戦後日本の歩みを下支えしてきた日本国憲法が、今年で施行70周年を迎えた。「国民主権」「基本的人権の尊重」「平和主義」。特に平和主義を定めた憲法9条は、太平洋戦争の苦しみを体験した人々に希望を与え、多くの人がこれを歓迎した。

その憲法9条を、大きく書き換えようという動きが年々強まっている。曰く「現憲法は70年間一字一句たりとも変えられていない… それでは現実との整合性が取れなくなる… 憲法と言えども『不磨の大典』ではない… そろそろ改訂していいのではないか… その機は熟している…」。ようするに古い決まり事だから変えてもよいだろう、ということだ。

様々な「決まり事」は人間が定めたものであり、古びてしまう、現実に合わなくなることが起こり得る。必要とあればその「決まり事」を見直し、改訂を加えることはどの組織でも社会でもやってることだ。前橋教会でも役員人数の規定の見直しを始めようとしている。だんだんと現実と合わなくなってきているからだ。

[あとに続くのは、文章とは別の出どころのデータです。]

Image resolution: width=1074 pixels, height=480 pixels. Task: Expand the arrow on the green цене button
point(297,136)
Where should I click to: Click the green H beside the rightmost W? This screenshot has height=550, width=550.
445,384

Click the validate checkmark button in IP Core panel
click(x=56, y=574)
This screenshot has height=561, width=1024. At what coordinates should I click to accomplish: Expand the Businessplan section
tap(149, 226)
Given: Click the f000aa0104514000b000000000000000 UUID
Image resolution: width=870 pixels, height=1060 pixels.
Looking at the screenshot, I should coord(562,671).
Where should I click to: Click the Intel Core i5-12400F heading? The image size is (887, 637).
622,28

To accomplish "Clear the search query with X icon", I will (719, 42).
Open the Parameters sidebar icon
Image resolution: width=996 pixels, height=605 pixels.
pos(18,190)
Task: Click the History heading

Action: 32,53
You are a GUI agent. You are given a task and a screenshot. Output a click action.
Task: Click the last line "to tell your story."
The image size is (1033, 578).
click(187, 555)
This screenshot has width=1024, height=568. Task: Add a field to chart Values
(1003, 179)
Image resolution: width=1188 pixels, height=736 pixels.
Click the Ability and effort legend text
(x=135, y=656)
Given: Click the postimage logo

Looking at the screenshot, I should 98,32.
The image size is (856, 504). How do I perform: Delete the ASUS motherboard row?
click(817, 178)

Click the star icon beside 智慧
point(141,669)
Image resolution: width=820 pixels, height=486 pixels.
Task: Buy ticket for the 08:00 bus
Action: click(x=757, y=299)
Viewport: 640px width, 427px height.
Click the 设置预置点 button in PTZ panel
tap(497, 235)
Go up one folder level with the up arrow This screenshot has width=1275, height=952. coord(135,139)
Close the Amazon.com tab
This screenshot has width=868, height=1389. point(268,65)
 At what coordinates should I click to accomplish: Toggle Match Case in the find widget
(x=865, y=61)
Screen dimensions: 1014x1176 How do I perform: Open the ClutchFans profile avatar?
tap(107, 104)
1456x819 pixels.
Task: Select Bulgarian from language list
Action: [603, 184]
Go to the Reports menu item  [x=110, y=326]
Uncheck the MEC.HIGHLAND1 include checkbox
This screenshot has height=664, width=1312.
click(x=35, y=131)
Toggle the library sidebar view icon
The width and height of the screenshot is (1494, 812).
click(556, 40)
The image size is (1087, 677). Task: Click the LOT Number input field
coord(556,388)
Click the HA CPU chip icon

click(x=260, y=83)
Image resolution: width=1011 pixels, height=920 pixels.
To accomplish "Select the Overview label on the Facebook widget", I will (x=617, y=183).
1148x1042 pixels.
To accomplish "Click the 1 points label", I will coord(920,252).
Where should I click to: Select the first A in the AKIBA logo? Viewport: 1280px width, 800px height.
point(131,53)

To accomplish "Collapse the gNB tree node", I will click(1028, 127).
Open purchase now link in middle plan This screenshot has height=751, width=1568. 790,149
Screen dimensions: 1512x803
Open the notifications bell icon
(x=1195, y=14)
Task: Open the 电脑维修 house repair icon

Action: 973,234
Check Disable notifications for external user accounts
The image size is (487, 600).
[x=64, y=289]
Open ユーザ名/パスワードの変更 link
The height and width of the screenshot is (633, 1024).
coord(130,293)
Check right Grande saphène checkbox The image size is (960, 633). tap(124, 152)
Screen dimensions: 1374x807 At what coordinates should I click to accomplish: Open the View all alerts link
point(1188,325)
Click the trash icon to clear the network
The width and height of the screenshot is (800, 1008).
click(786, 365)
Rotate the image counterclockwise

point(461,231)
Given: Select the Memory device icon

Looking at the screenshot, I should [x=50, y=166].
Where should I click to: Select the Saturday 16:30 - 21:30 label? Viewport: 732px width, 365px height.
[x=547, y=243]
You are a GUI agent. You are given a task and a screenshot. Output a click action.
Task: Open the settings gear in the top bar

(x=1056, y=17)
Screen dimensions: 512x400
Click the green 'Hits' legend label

しかしそのような身の回りの規則変更と、国の目指すべき目標である憲法とを同列に論じることは乱暴過ぎる。国の理想を定めた憲法の改訂は、「古いから」という理由だけで進めるのでなく、もっと熟慮と話し合いが必要だ。

「憲法9条では、近隣の国がミサイルを撃ってくることを守ることができない」と言う人がいる。確かに何らかの「条文」が、飛んでくるミサイルから人を守るということはあり得ない。しかし「我々は戦争の放棄を定めた憲法を遵守する」という国に先制攻撃をかけることを、国際社会に説明することはできない。このような姿勢で外交交渉を行なうことには、高い知性が必要だ。その知性が戦争を回避させる、という形で国を守るのである。

「わたしがあなたがたに書いているのは、新しい掟ではなく、始めから受けていた古い掟です」とヨハネは語る。その掟とは「互いに愛し合いなさい」ということだ。イエスはさらに「敵をも愛しなさい」「友のために命を捨てなさい」と教えられた。

私たちは誰一人として、その掟を完璧に守ることはできない。しかしだからと言って「それは現実と合わないから」とその掟を変えようとしたり、捨てようとてしまってよいのだろうか?むしろそれは、実現不可能に思えるからこそ、永遠に目指すべき理想・目標であり、永久に取り組み続ける課題となるのではないか。

「互いに愛し合いなさい」それは私たちの身の回りのことから始めて、国と国との関わりあいに関することに至るまで、大切な掟である。それは「古くて、新しい掟」なのである。